[WHAT NEEDS TO BE DONE]: Leave the pictures out and print, word for word, the lines below from the one with "Task: Skip to next song with 下一首" through the final line.

=== INFORMATION ===

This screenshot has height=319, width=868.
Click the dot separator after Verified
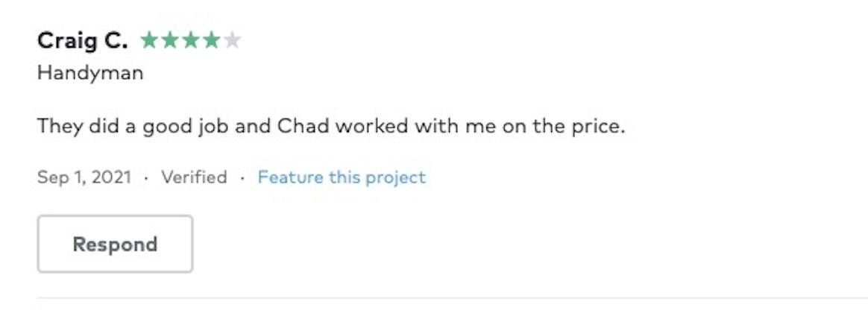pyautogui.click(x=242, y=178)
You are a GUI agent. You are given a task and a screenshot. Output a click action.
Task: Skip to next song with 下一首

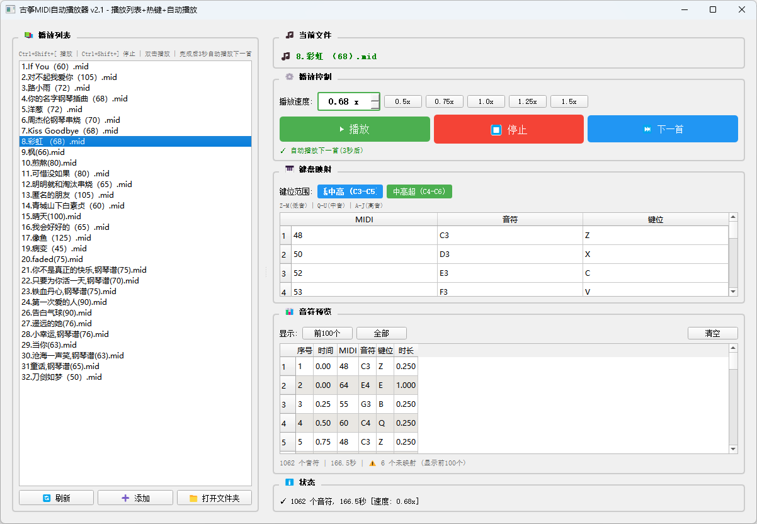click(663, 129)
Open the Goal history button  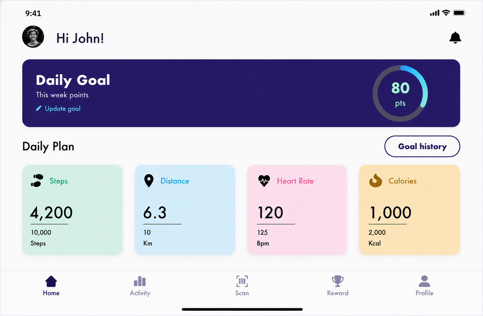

===

[RESULT OF THIS TASK]:
Task: Skip to next song with 下一首

click(663, 129)
Open the Goal history button  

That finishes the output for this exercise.